New Artist serpentwithfeet Mixes Gospel and R&B to Create Fearless Vulnerability

Photo courtesy of serpentwithfeet

Last year, serpentwithfeet released its debut EP, “blisters” – an appropriate title for the sweltering collection. With the production of Haxan Cloak, the stunning vocals of Josiah Wise, and the collaborative efforts of Bjork, “blisters” arises as a meld of neo-soul and gospel, occupying a unique space that feels both futuristic and primordial. Amid mythological lyricism and classical instrumentation, the EP also offers an raw portrait of queer experience.

Its first and titular track introduces listeners to the end of a relationship: “As your lips curl at the smell of sweetness in this room, keep tying your shoes. You should know the world outside my door has tightened its womb for you. Help me say the darkness of the leaves has come. Forgive has not, forgive not.” Wise peels back the layers of heartbreak, exposing a graceful, yet crushing emotional reckoning. He traces the fissures in intimacy that bring about this unraveling: “You would not get small with me, you would not kneel for me, you would not kiss me.”

Accompanied by a distinct sonic landscape, simultaneously expansive and suffocating, Wise’s vocal prowess takes center stage. But the following track, “flickering,” aptly begins in a much softer place: “I’m starting to feel the cord connecting us two is made of gossamer. I’m starting to kiss these bruises; it hurts that you won’t join me.”

serpentwithfeet is refreshing not only in its honesty, but in its bravery. Wise is unafraid of vulnerability, a characteristic that remains prominent throughout the EP. The following ballad, “four ethers,” is the first explicitly queer song of the collection: “Babe I know you learned some fucked up shit from your mother. Had you tucking your dick, had you hiding the shit that really made you special. Show me yourself.” Wise touches on the nuances of queer love and the many forces it may face: internalized homophobia and mental illness being two of many that the collaboration encounters on four ethers.
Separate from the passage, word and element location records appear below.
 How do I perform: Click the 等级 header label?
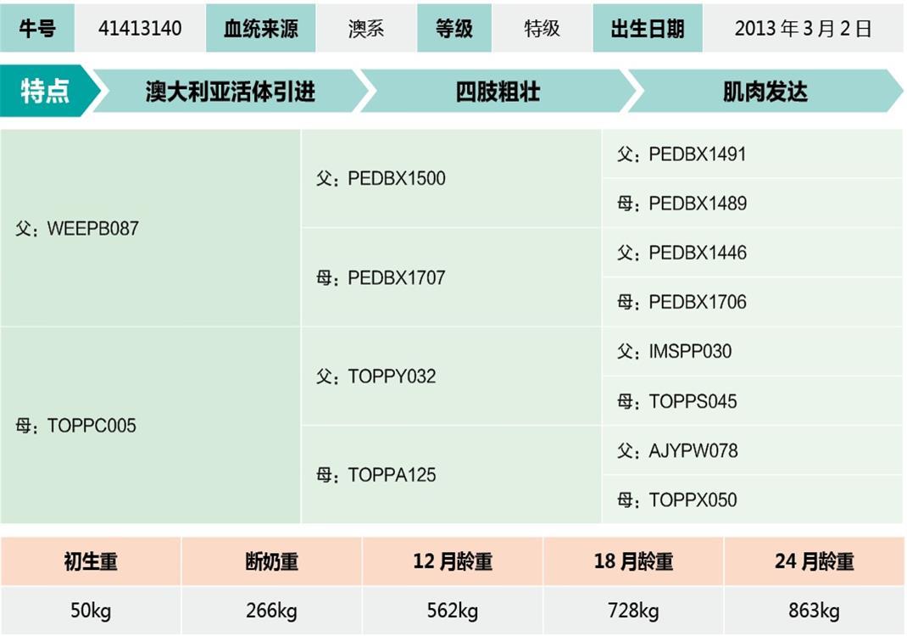pos(454,28)
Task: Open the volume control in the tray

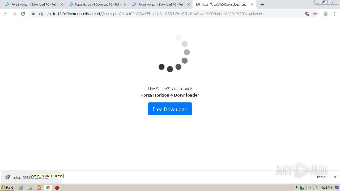Action: pos(308,188)
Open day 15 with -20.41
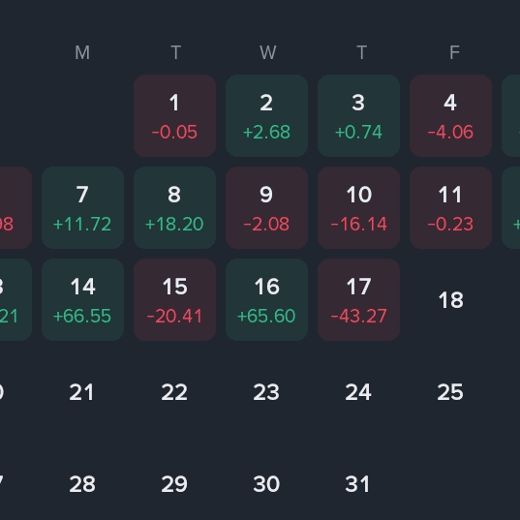The image size is (520, 520). click(174, 300)
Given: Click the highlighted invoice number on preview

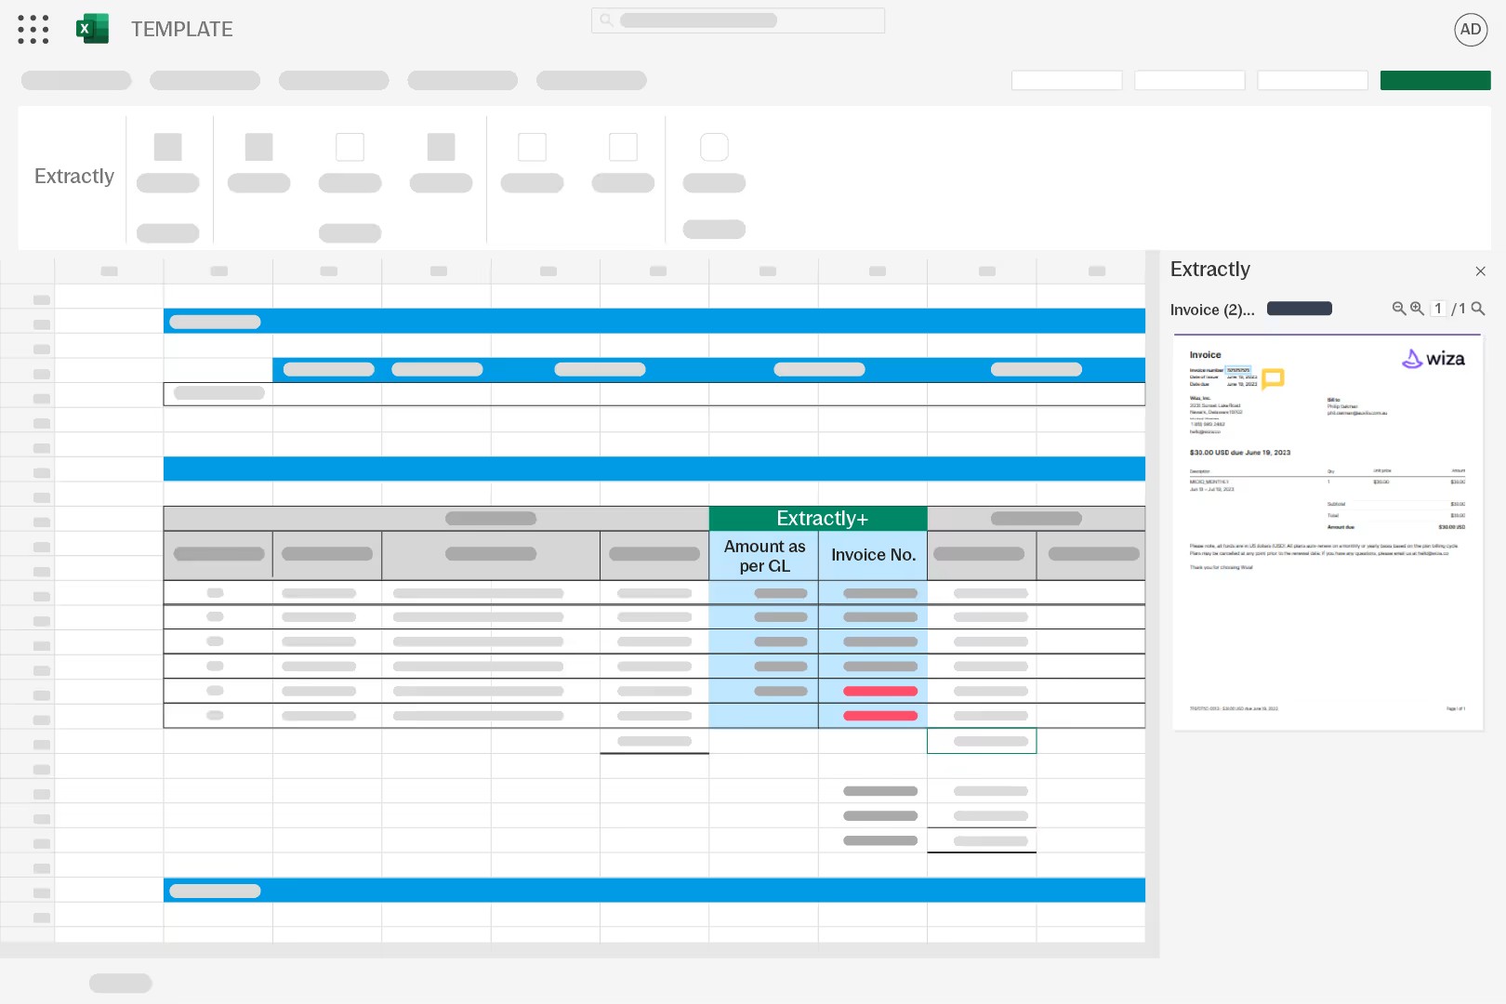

The final two tracks – “penance” and “redemption” – bring the listener through the painful realities that dissolved this relationship, into a space of acceptance: “I thought there was redemption in the four ethers … But your name is impossible to know.”

As a whole, “blisters” may leave its listeners reeling or revitalized, or maybe both. There’s no doubt, though, that it is an imaginative and intimate creation, well worth exploring.